Message-ID: <f9faa3ee2614af088c510bc3c68080712665cd8f.camel@linux.intel.com>
Subject: Re: [PATCH 1/2] x86/sgx: Add accounting for tracking overcommit
From:   Kristen Carlson Accardi <kristen@linux.intel.com>
To:     Borislav Petkov <bp@alien8.de>
Cc:     linux-sgx@vger.kernel.org, Jonathan Corbet <corbet@lwn.net>,
        Jarkko Sakkinen <jarkko@kernel.org>,
        Dave Hansen <dave.hansen@linux.intel.com>,
        Thomas Gleixner <tglx@linutronix.de>,
        Ingo Molnar <mingo@redhat.com>, x86@kernel.org,
        "H. Peter Anvin" <hpa@zytor.com>,
        lkml <linux-kernel@vger.kernel.org>
Date:   Mon, 20 Dec 2021 13:35:03 -0800
In-Reply-To: <YcDxhWZ7lzB2BB8N@zn.tnic>
References: <20211220174640.7542-1-kristen@linux.intel.com>
         <20211220174640.7542-2-kristen@linux.intel.com> <YcDZ4++GQN+ODm50@zn.tnic>
         <9e08e13208950e9fd955a46994b7fef705751dd6.camel@linux.intel.com>
         <YcDxhWZ7lzB2BB8N@zn.tnic>
Content-Type: text/plain; charset="UTF-8"
------------------------------------------------
Copy the entire email header word for word, keeping every line from Message-ID through Content-Type. The listing isn't needed for any of this.

*Data extract*.
------------------------------------------------
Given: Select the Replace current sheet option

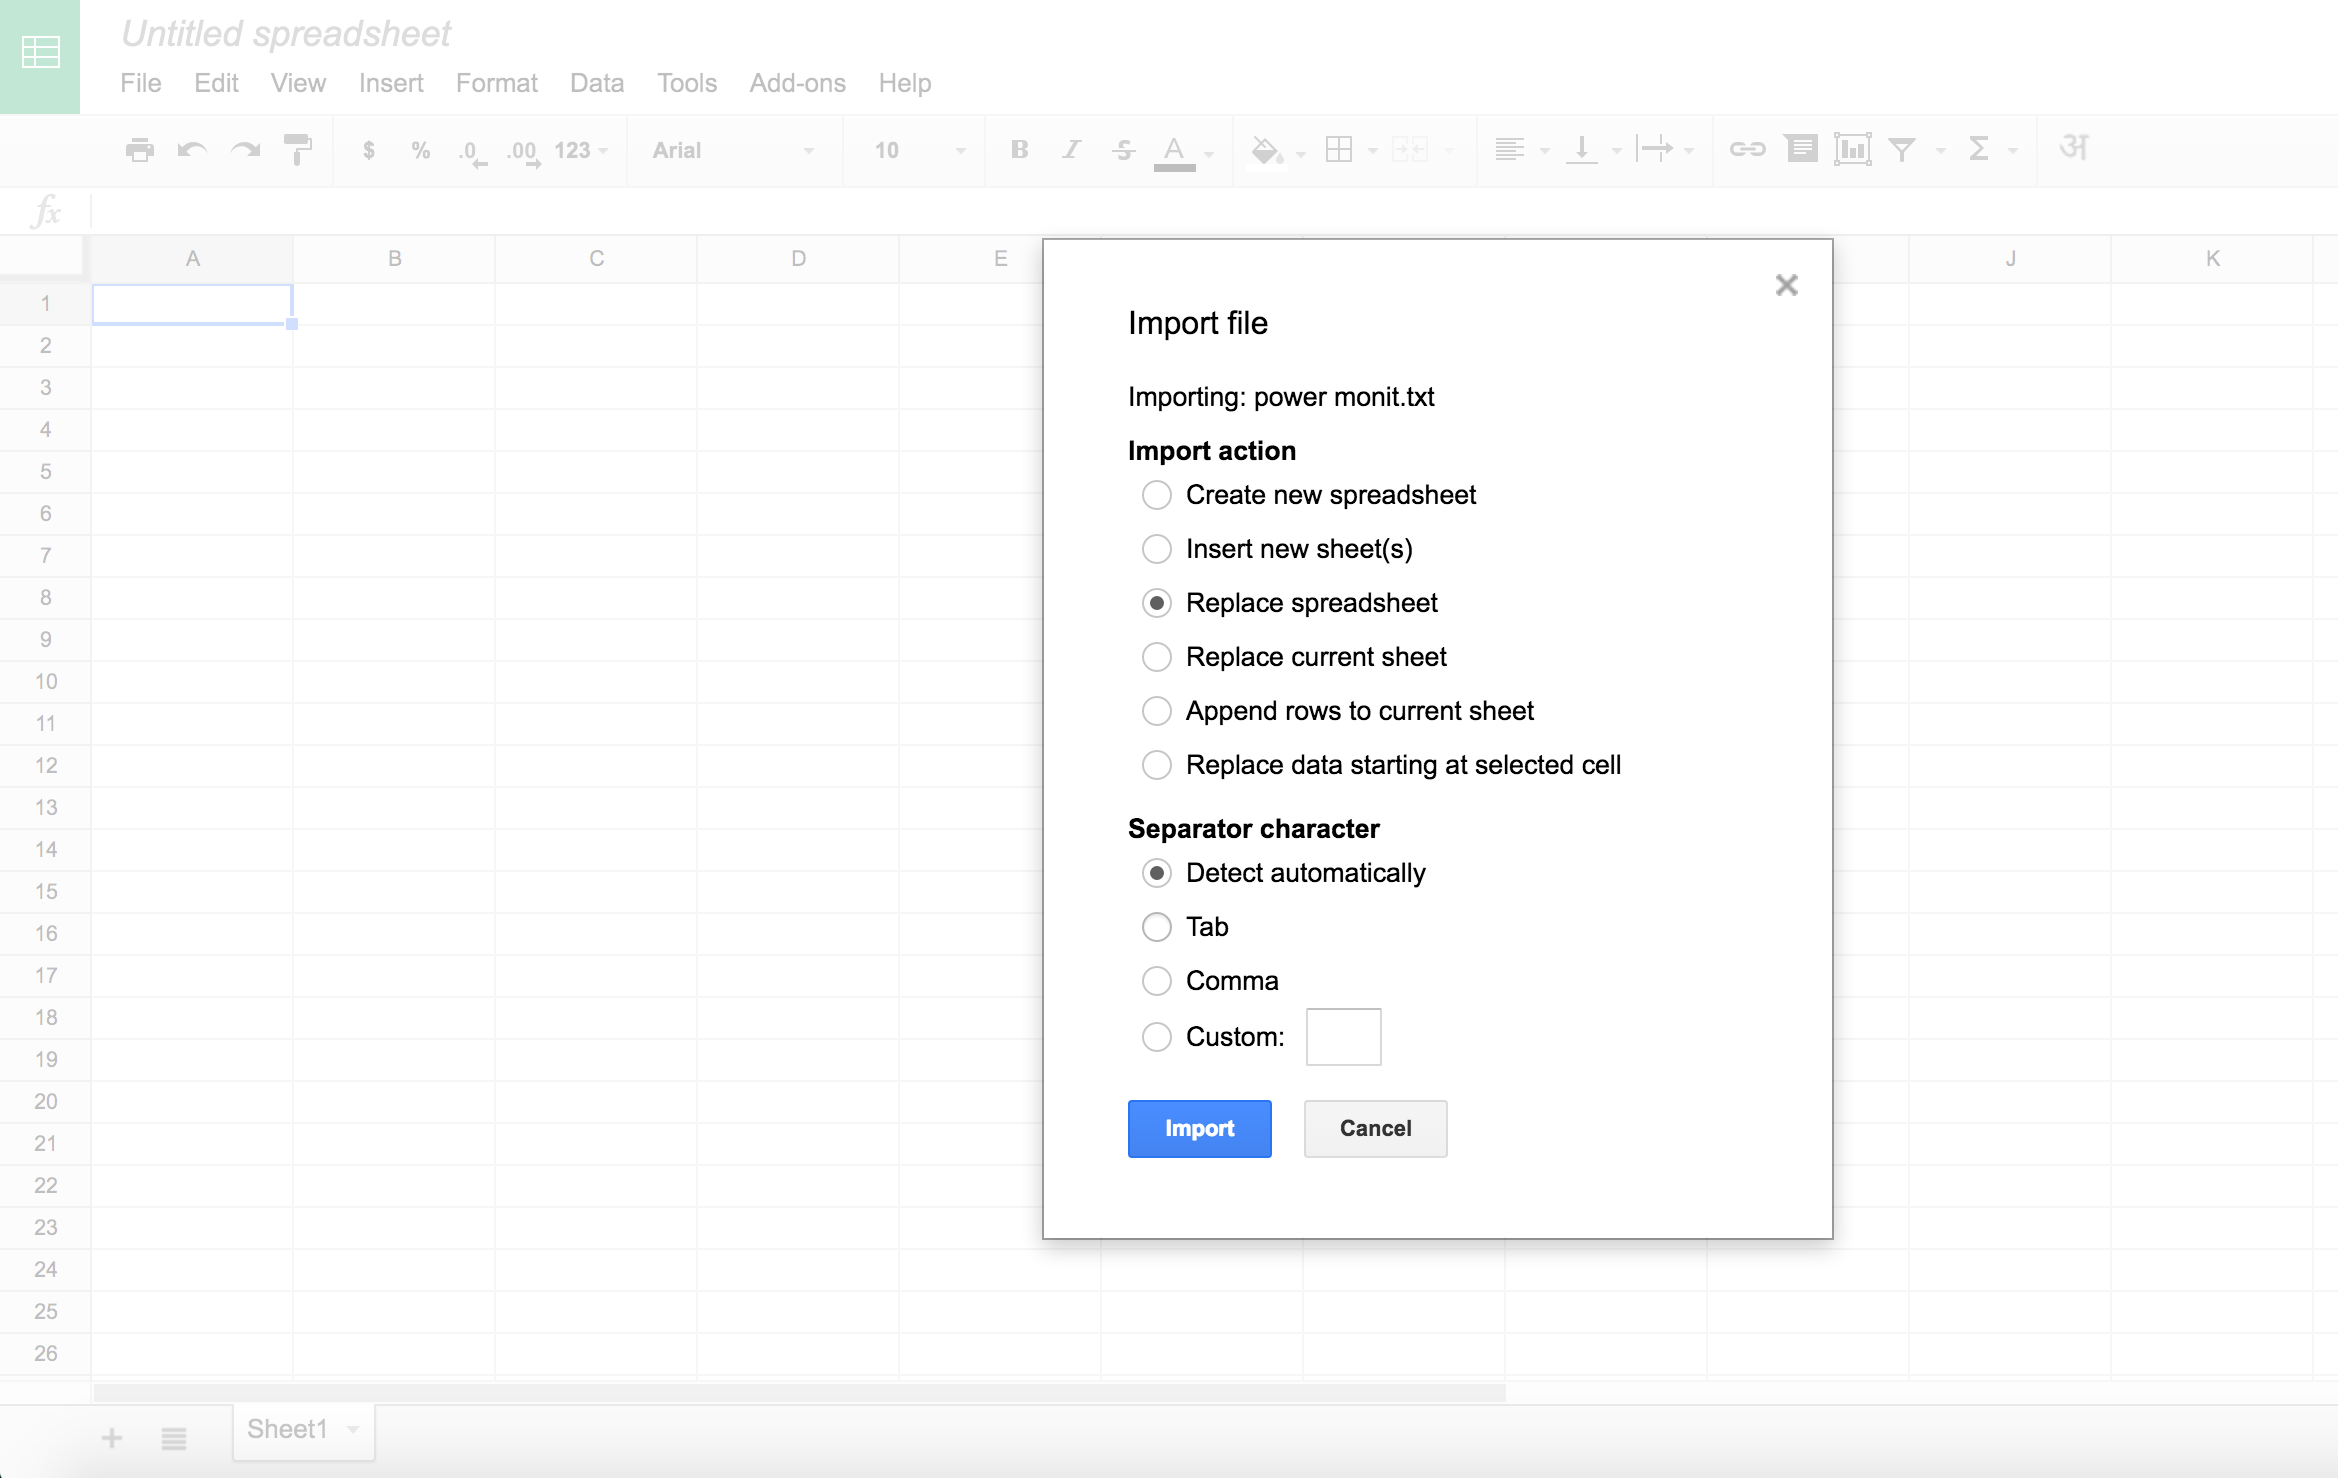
------------------------------------------------
*Reply*.
Message-ID: <f9faa3ee2614af088c510bc3c68080712665cd8f.camel@linux.intel.com>
Subject: Re: [PATCH 1/2] x86/sgx: Add accounting for tracking overcommit
From:   Kristen Carlson Accardi <kristen@linux.intel.com>
To:     Borislav Petkov <bp@alien8.de>
Cc:     linux-sgx@vger.kernel.org, Jonathan Corbet <corbet@lwn.net>,
        Jarkko Sakkinen <jarkko@kernel.org>,
        Dave Hansen <dave.hansen@linux.intel.com>,
        Thomas Gleixner <tglx@linutronix.de>,
        Ingo Molnar <mingo@redhat.com>, x86@kernel.org,
        "H. Peter Anvin" <hpa@zytor.com>,
        lkml <linux-kernel@vger.kernel.org>
Date:   Mon, 20 Dec 2021 13:35:03 -0800
In-Reply-To: <YcDxhWZ7lzB2BB8N@zn.tnic>
References: <20211220174640.7542-1-kristen@linux.intel.com>
         <20211220174640.7542-2-kristen@linux.intel.com> <YcDZ4++GQN+ODm50@zn.tnic>
         <9e08e13208950e9fd955a46994b7fef705751dd6.camel@linux.intel.com>
         <YcDxhWZ7lzB2BB8N@zn.tnic>
Content-Type: text/plain; charset="UTF-8"